Excerpt >>
■ ■ ■ ■ ■
The-Data-Guy: January 2011

2011-01-30

Organic SEO Data Management

Image via WikipediaHow do you manage data outside your control?

Search Engines are great catalogers of meta data about your web site. Recently I was asked to do a bit of SEO for a friend. I worked on putting the HTML together, and researched the topic of SEO extensively. There is a lot of almost conflicting guidance for how to do SEO for a web site. So in order to understand how SEO works, I did what I am sure many other software developers have done.

I wrote my own search engine.

My search engine is anything but production grade, but the research project gave me some insight into how the big guys work. It has limitations, but rather than completely reinvent the wheel, I decided to leverage the capabilities of the tools I had.

I am sure that there are better ways to build a search engine, and this is not meant to be an authoritative methodology, but it is the way that I build my little utility to give me some insight on the process.

I used Fedora to build this, with a MySQL back end. The page crawler is all PHP code. Some of the PHP code I leveraged from the open source community. After all, the goal of this project is to understand the concepts of a search engine, not commercialize it. The web pages were broken down to the raw text, that text was then analyzed and restructured into a small data mart.

The steps my crawler performed were:
1. Identify the site and the individual pages.
2. Get Links
3. Get Meta tags for document.
4. Get the raw-text
5. Get any emails from the page.
6. Clean stopwords from the raw text.
■ ■ ■ ■ ■
Data segment >>
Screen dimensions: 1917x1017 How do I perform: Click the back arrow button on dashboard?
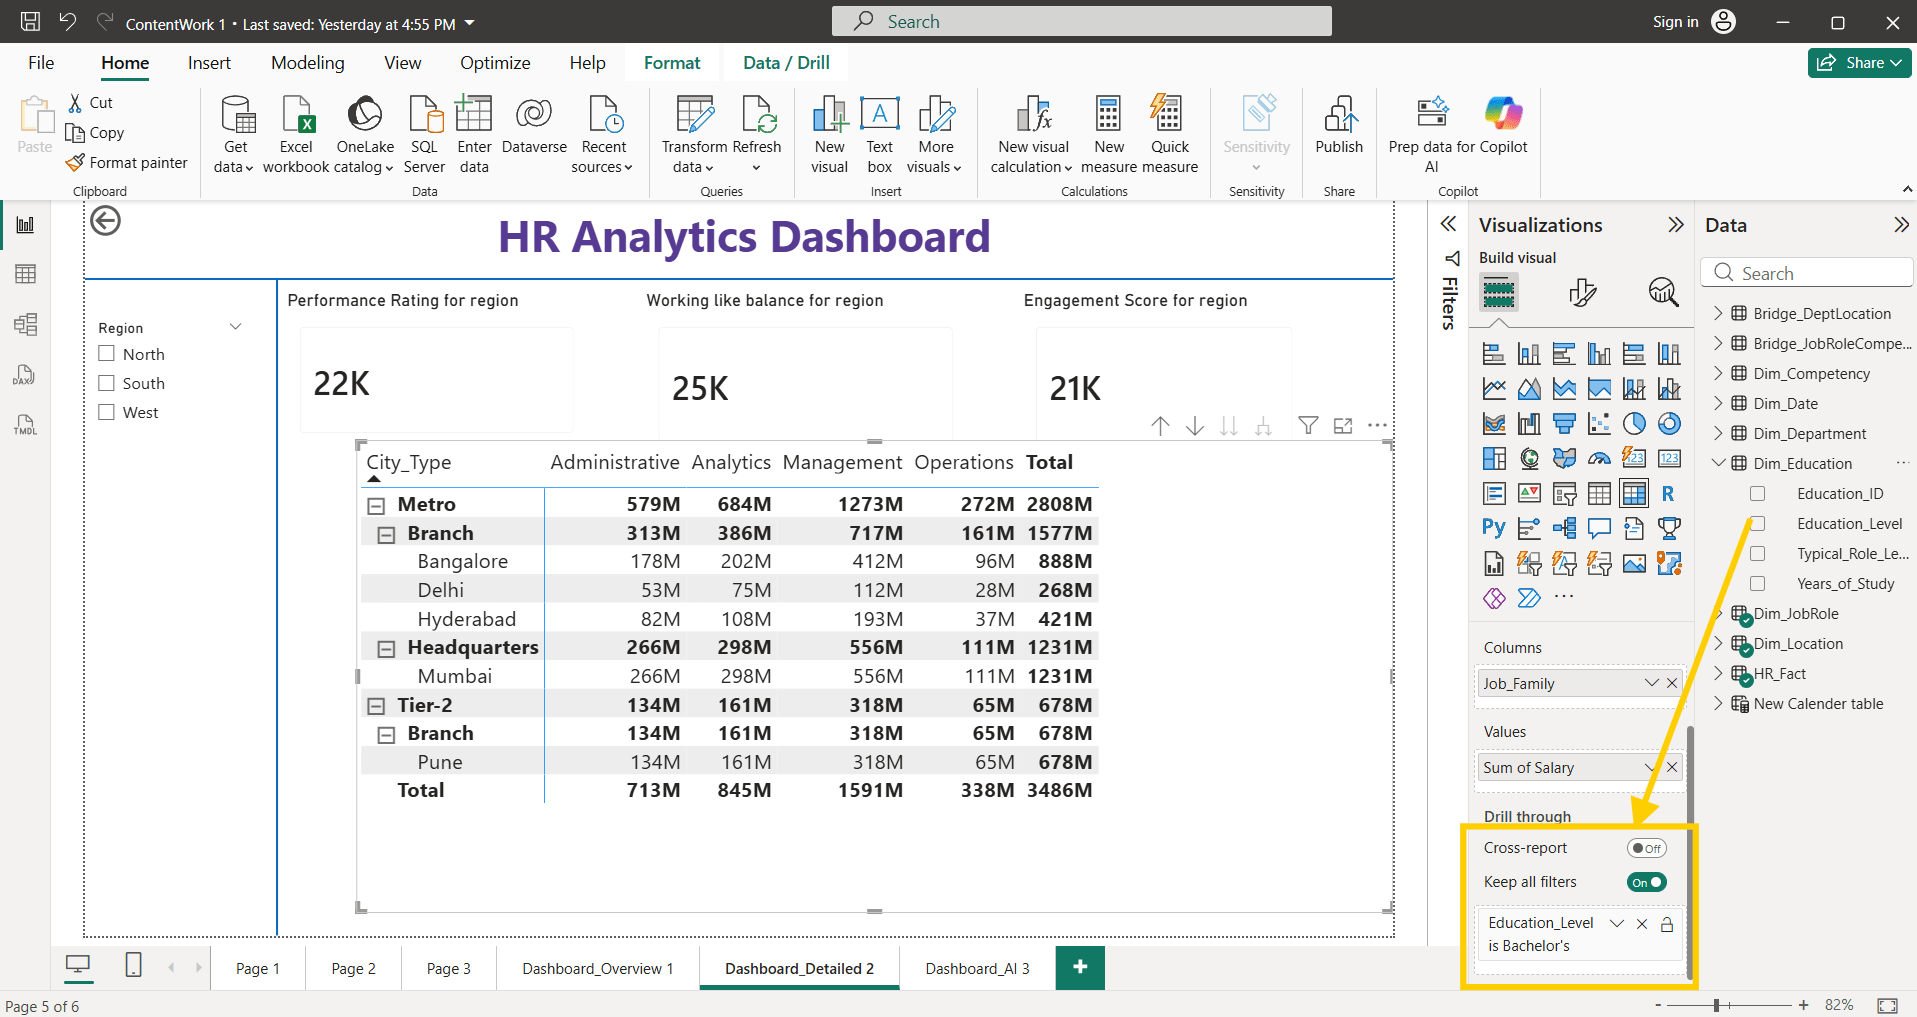105,220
■ ■ ■ ■ ■
Given task >>
Carry on the blog post above about writing a homemade search engine to learn how SEO works, picking up right after the step on cleaning stopwords from the raw text.

Reply to the task >>
7. Do word frequency analysis on the clean raw text
8. Stem the text
9 Do word frequency analysis on the stemmed text.
10. Store readability scores.

For each of these steps, I stored the results into a database. The database would ultimately turn into a star schema data mart for reporting and analysis.

Just as an overview I will touch on each of these steps, and why I did them. Each step has plenty of documentation about it across the internet, so this is not meant to be an exhaustive explanation.

Step 1. Identify the Site and the individual pages.

    Not only would you want the individual page that a search pattern shows up on, but you also want the site associated with that page. Simple Reg-ex work here.

Step 2. Get Links.

   Parse through the HTML in order to get all of the <a> tags and record the links this page makes reference to. The goal of this step is to record the number of inbound links to a particular page. By capturing the pages this particular page links to, when we scan those pages we can do a count to see the inbound links. The biggest problem with this method is I would either have to know which sites and pages link to this page, or scan the whole internet. I chose to simply record it for internal site page link counts.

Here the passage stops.